The inherent problem is the body doesn’t work like a bomb calorimeter. There are many factors and circumstances that affect actual calorie count such as the body not fully processing starches/fibers in comparison, the lack of consistency between batches of processed foods, product differences in whole foods like soil and growing  conditions, ripeness at time of harvest, animal’s diet, length of storage and even preparation method and cooking time. Not to mention that only a mere fraction of the 40,000 items that you could choose to put in your grocery cart has even been tested. Most are calculated based on a previously inaccurate measurement of something else “similar.”

Many estimate the caloric error being as much as +/- 25%. And that’s if you actually put in your calories consumed accurately. Surprise, most don’t. You can add a minimum of 20% less calories going into the calculator than went in the tummy. Some studies show as much as 50%. But enough about our cheating ways. What about burning calories? Can’t we do that accurately? In a word, make that two, “not really.” We can get off to a good start by calculating our RMR (Resting Metabolic Rate), that is, roughly how many calories we burn at rest given our oxygen consumption, weight and age. On average the RMR of a physically active person is about 60% of their daily energy expenditure, which includes all vital functions, like a heartbeat. It does not include movement or digestive activity. The outcome of an assortment of methodologies gets you to an error rate of +/- 10%. Then you still need to figure out the other 40% of the expenditure, which breaks down to 30% needing to come from movement with the remaining 10% come from other factors like the thermic effect of various foods, the process of healing, or staying warm.
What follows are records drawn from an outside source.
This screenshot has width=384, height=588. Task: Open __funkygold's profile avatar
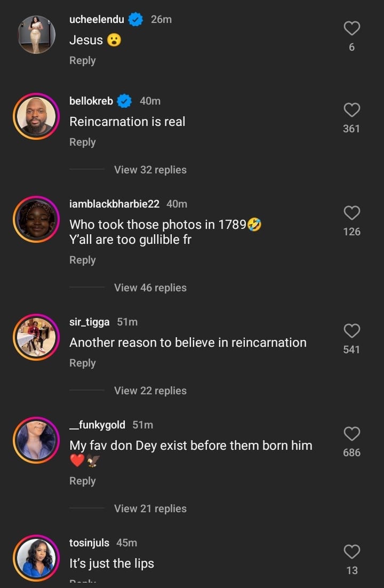click(36, 440)
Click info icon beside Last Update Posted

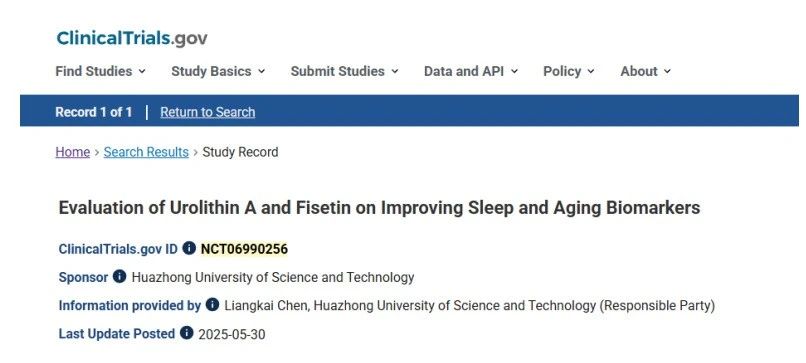pos(187,333)
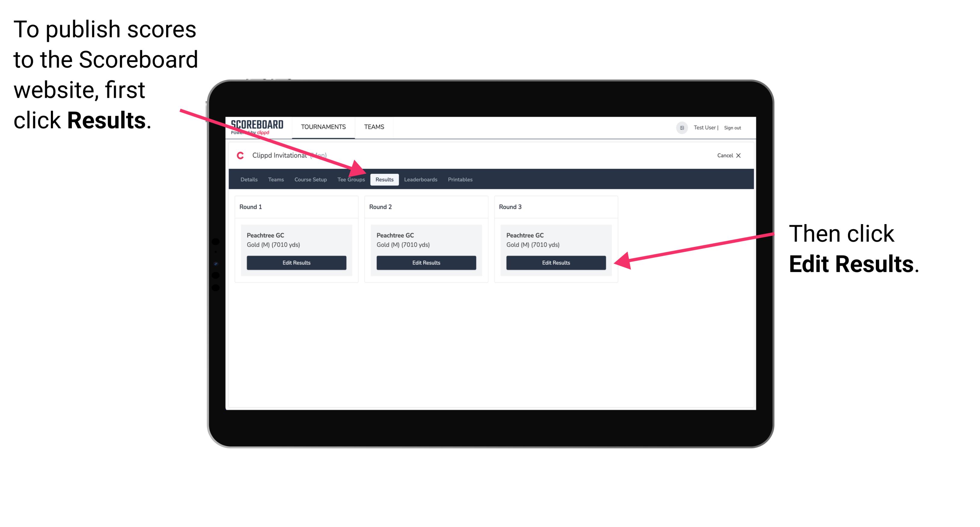The height and width of the screenshot is (527, 980).
Task: Click the Clippd 'C' brand icon
Action: (240, 156)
The bottom line is the gap between having the right caloric count going in and the right calorie count going out could easily be 30 to 50% off, and the more you eat the less accurate it becomes. So, if my seven secret words, “Stop counting calories, but calories count. Stop.” is in fact, meaningful, and it is, what’s next? It’s as simple as:

  1. Stop. Don’t eat what you know is not good for you – at least 5 to 6 days per week
  2. Win with 3 pairs every day; fruits and vegetables, whole grains and lean meats, and nuts and seeds.
  3. Each Meal (as suggested by the good folks at Precision Nutrition
    • 2 fist sized portions of vegetables
    • 1-2 palm-sized portions of lean meat
    • 2 cupped handfuls of carb dense foods (most meals) – whole or sprouted grain bread, whole grain pasta, oats, potatoes, legumes, beans, fruit
    • 2 thumb sized portions of fat dense foods – eggs, dairy, cheese, nuts, seeds
    • Drink water, coffee, tea or diluted fruit juice
  4. Eat whole, minimally processed foods
  5. Eat a wide variety of food

That’s it! Now, how do you hold yourself accountable and track your success. Add one more pair – the dynamic duo of changing dimensions – the scale and a full-length mirror. Yes, mirror. Together they simply cannot lie. Once a week for the scale – always same day of the week, same time (preferably when you wake up), and always wearing the same thing – nothing.
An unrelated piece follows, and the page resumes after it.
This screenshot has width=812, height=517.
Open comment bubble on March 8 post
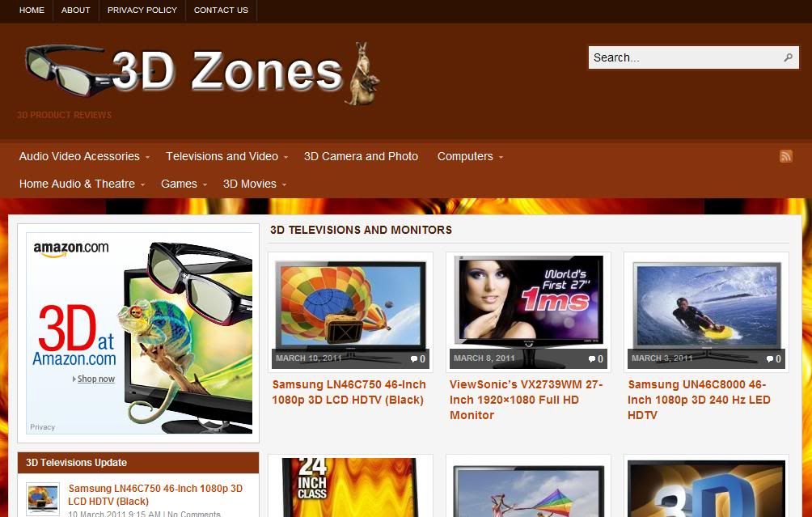[x=596, y=358]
As far as the mirror goes, I suggest once or twice a month. And what are you looking for? Change. Know where those lost pounds came from, allow yourself to see the success and visualize further improvement. It may seem weird at first. But trust me, you’ll get over it. After all, this is about you . . . your health . . . your happiness. Besides it’s way easier than tracking how many calories  is in what; remembering what you ate to begin with; and finding the time to do all that math. Not to mention recording all the gory details.
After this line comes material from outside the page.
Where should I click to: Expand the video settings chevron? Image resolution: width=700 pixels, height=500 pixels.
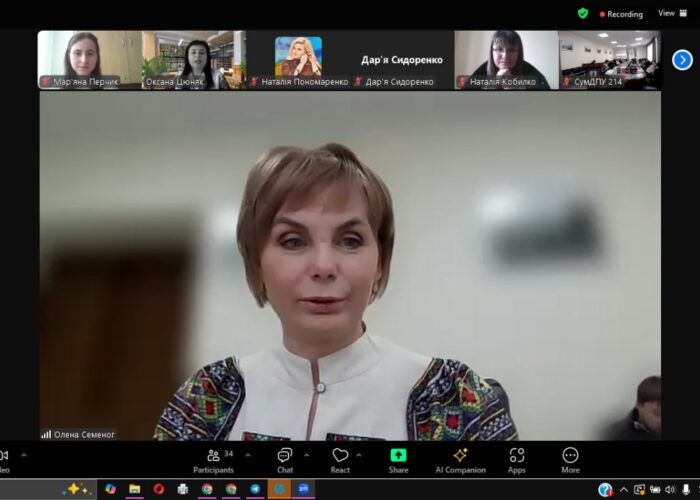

If we’re talking lifestyle change, let’s get real! Who has time or inclination to count calories forever more? Your new motto should be, “If you can’t do it for a lifetime, it’s not worth learning the behavior.” How many people have you ever heard say, “I would love to be healthier for seven months?” That’s what I thought. Over 90 percent of people who followed some contrived diet regain their original weight, and more within 12 months. In other words, as a rule, the biggest loser, in time, earns the title all over again.